Ferdy does tell us that the “watering hole” is not natural, but was dug by a group of park rangers in hopes of attracting komodo dragons for us tourists to watch.  Well, it certainly worked.  Seeing over a dozen of these 150-200-pound lizards close up was really interesting. Steve was thrilled; Cathy was a bit spooked out.  Here is her take on the subject:

[Welcome to Jurassic Park! The walk through the jungle was spooky, real hot, and silent, then creepy bird calls, and you are looking all around expecting a giant lizard to jump out at you, and the guide is talking about effing orchids for god’s sake…and then…this HUGE nest and this gigundo mother lizard strolling away… OMG they were SO CREEPY!!! And BIG! At the watering hole there are like a hundred of them and a couple of them got into a bit of a fight, hissing and scratching. I heard a hiss behind me, turned and punched who I thought was Steve; “Knock it off!” … It was the guide, laughing at me.
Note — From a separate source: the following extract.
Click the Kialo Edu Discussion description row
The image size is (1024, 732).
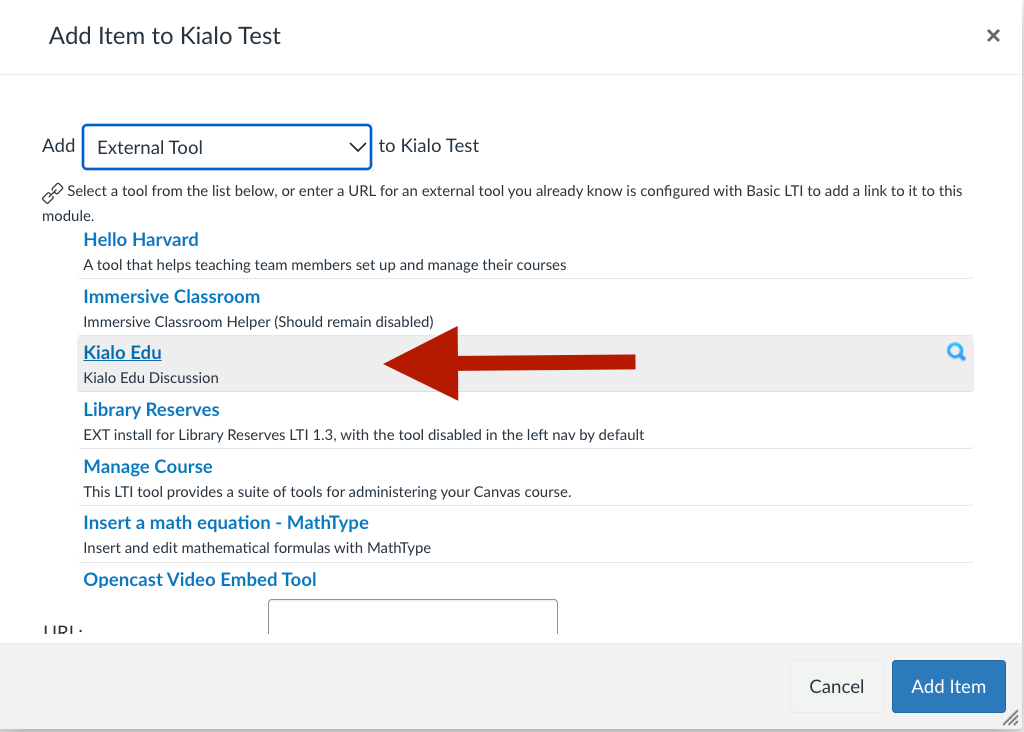pos(151,378)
But I am glad I went.  I mean, you have to, right? ]

The national park was established in 1980 to protect these vulnerable animals.  There are 1,300 of them in this park, and it is estimated that only 3,200 of them overall in the five islands where they are found.  They are healthy and the population in the park is stable as their food sources are plentiful.

We continue walking through the forest for another fifteen minutes and return to the entrance of the park.  Of course there are souvenir stands; several of them, as well as a place to buy food and beverages.  We make our purchases (with some bargaining!), and start heading back to the pier.  On the way, a little boy who cannot be more than four is selling postcards, and we stop to buy one.  It’s kind of beat up, but Cathy is undeterred, as she says that such initiative must be rewarded.

We continue on, with Steve snapping some more photos of the people we see (as in the picture below on the left) and the ship.  Finally we walk out on to the long pier.  We get in line to take the tender back to the ship with many others.  In about fifteen minutes, one pulls up, and it is full of Insignia crew members!  We are very pleased to see that staff members are getting a chance to visit this place.

Back on the ship, we have a late lunch and partake in our daily ritual – a nap.  Around 4:00pm, right on schedule, our ship weighs anchor and sets sail for Darwin, Australia, which is 707 nautical miles away.

Komodo Island is a place we have been looking forward to seeing for a long time.  We are told that there are a few komodo dragons in captivity (one in the Washington National Zoo), but there is nothing quite like going to the place where they live in the wild and seeing them in their native habitat.  And we applaud Oceania Cruise Line for making this a stop on the cruise.  A special stop on our around-the-world adventure.

3 Comments

  • avatar

    Pat Kohl

    May 17, 2018

    Wow! Amazing, fascinating, awesome! They do indeed look like they belong in Jurassic Park. Bet the grandkids are thrilled!!!

  • avatar

    Eddie

    May 17, 2018

    wow, what an experience,,,

  • avatar

    Bernie and Tony

    May 21, 2018

    I’m with you, Cathy! Love your description, but it certainly was a lifetime experience.